_Exercise prompt_
Print only the lines below, from the very first to the one containing "This screenshot has height=844, width=754.", exactly as they stand. Do not print pictures.

_Supplied data_
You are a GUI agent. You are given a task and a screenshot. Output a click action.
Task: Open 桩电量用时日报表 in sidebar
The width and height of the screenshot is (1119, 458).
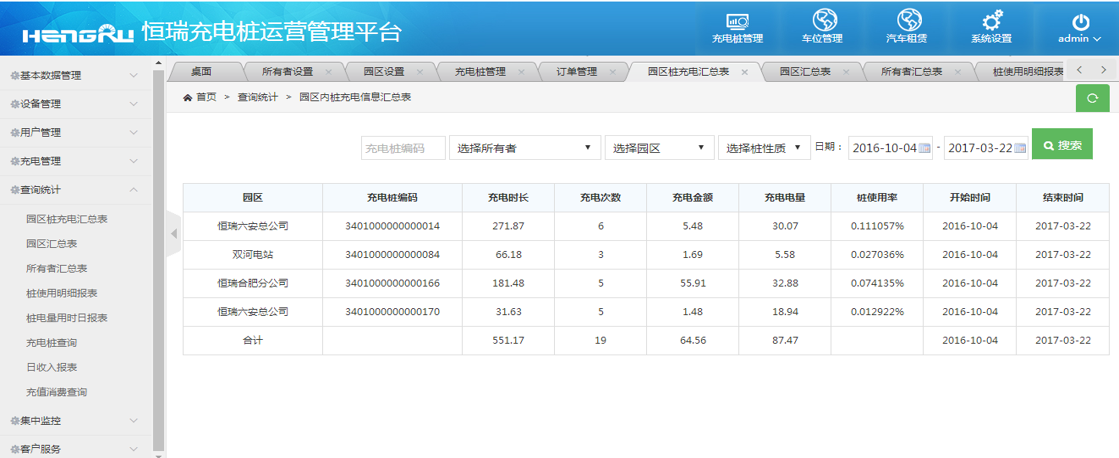tap(67, 318)
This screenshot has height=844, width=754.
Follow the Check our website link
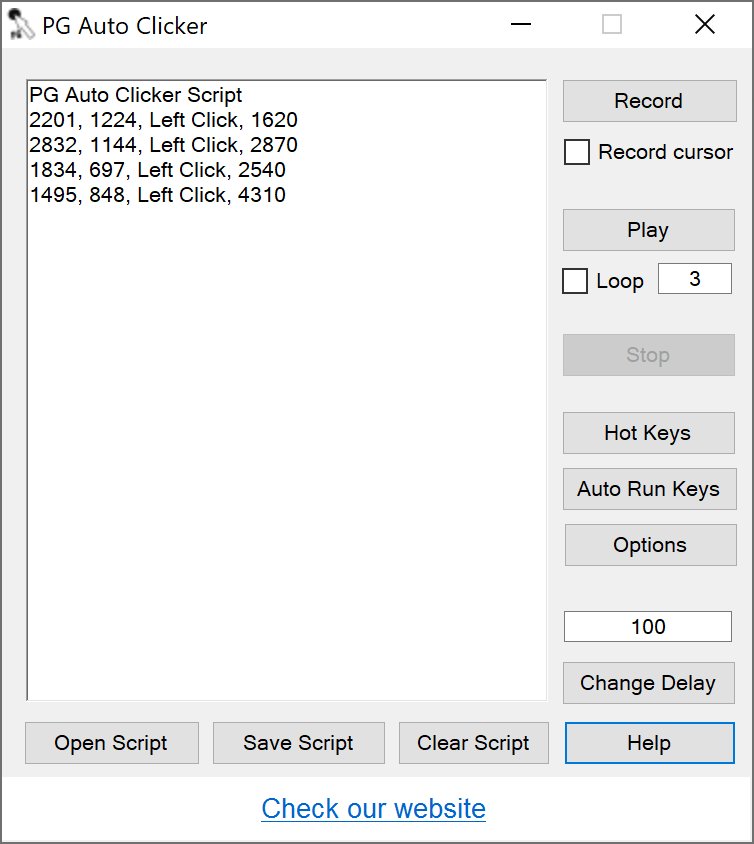click(x=373, y=808)
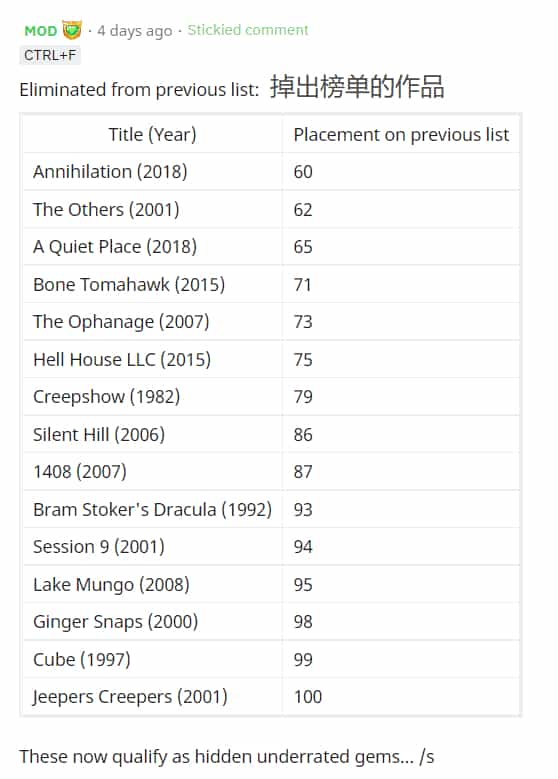Screen dimensions: 558x779
Task: Click the Hell House LLC (2015) cell
Action: coord(153,360)
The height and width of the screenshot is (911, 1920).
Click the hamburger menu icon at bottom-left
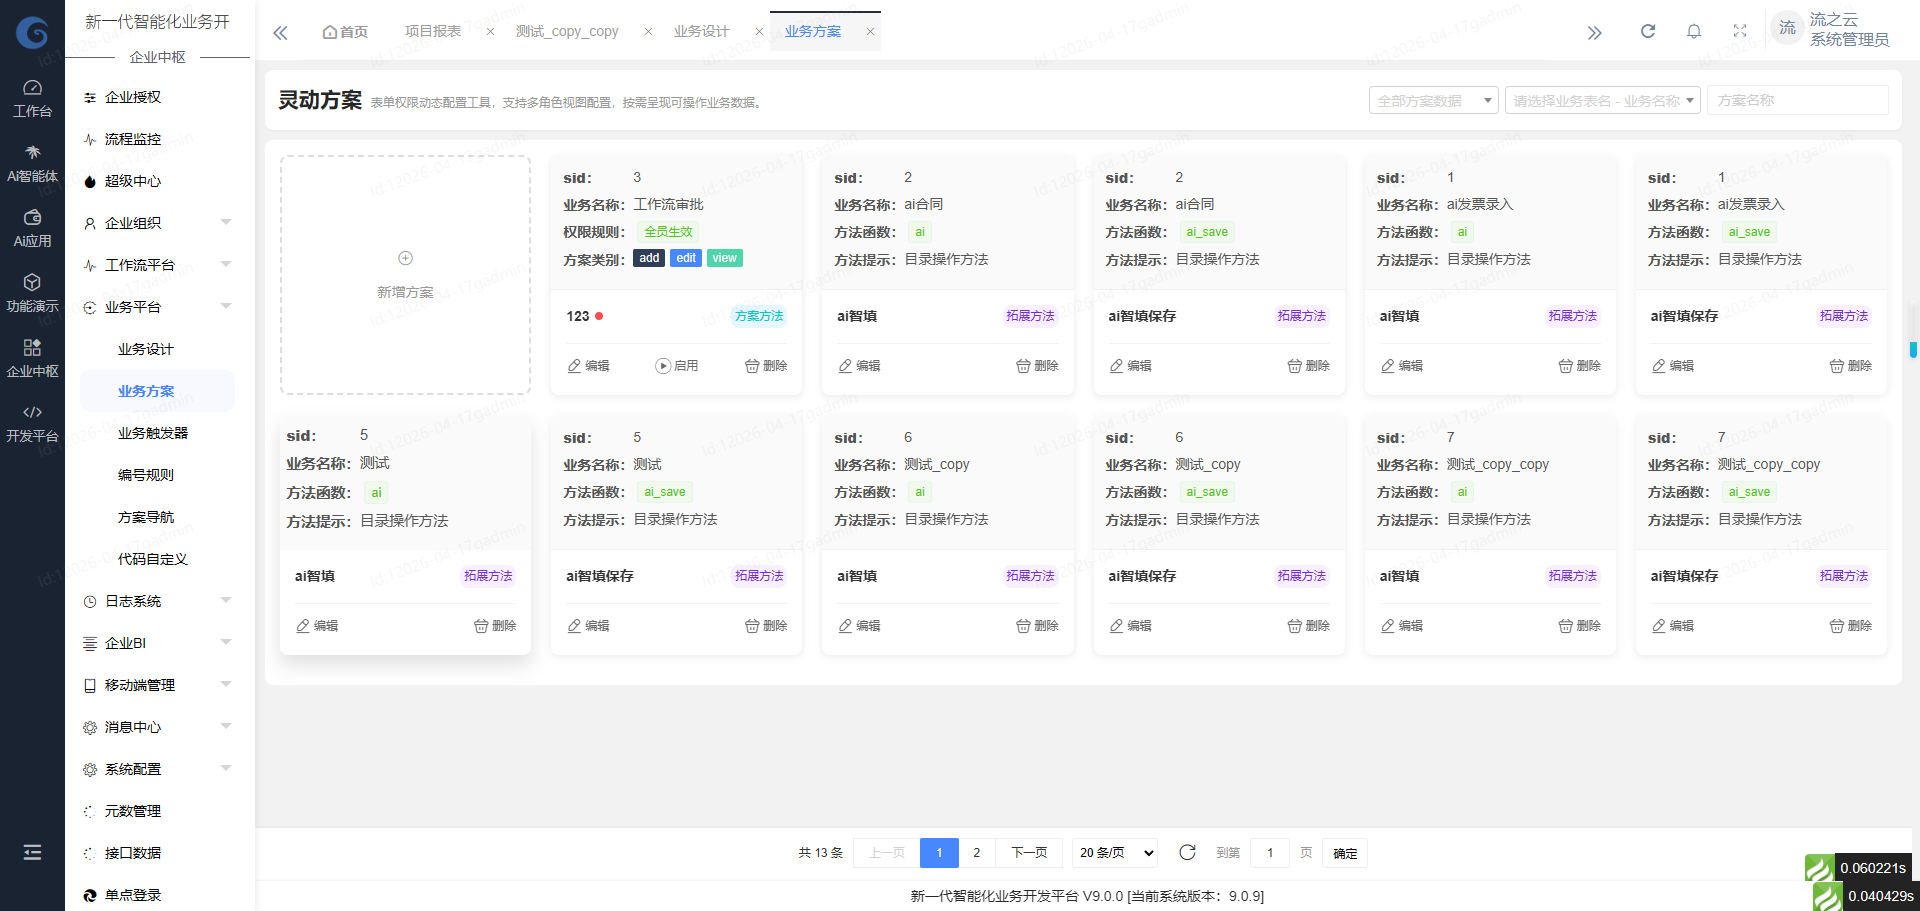32,852
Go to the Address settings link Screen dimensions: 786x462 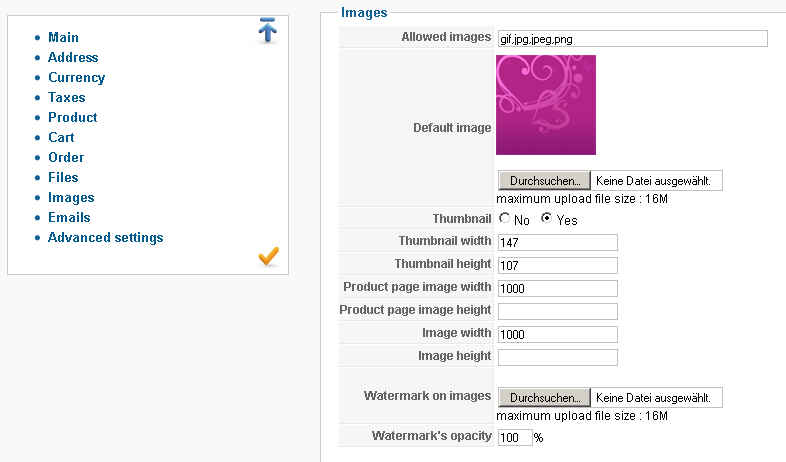pyautogui.click(x=73, y=57)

_Exercise response_
You are a GUI agent. You are given a task and a screenshot. Output a click action.
Task: Open 桩电量用时日报表 in sidebar
The width and height of the screenshot is (1119, 458).
tap(67, 318)
This screenshot has height=844, width=754.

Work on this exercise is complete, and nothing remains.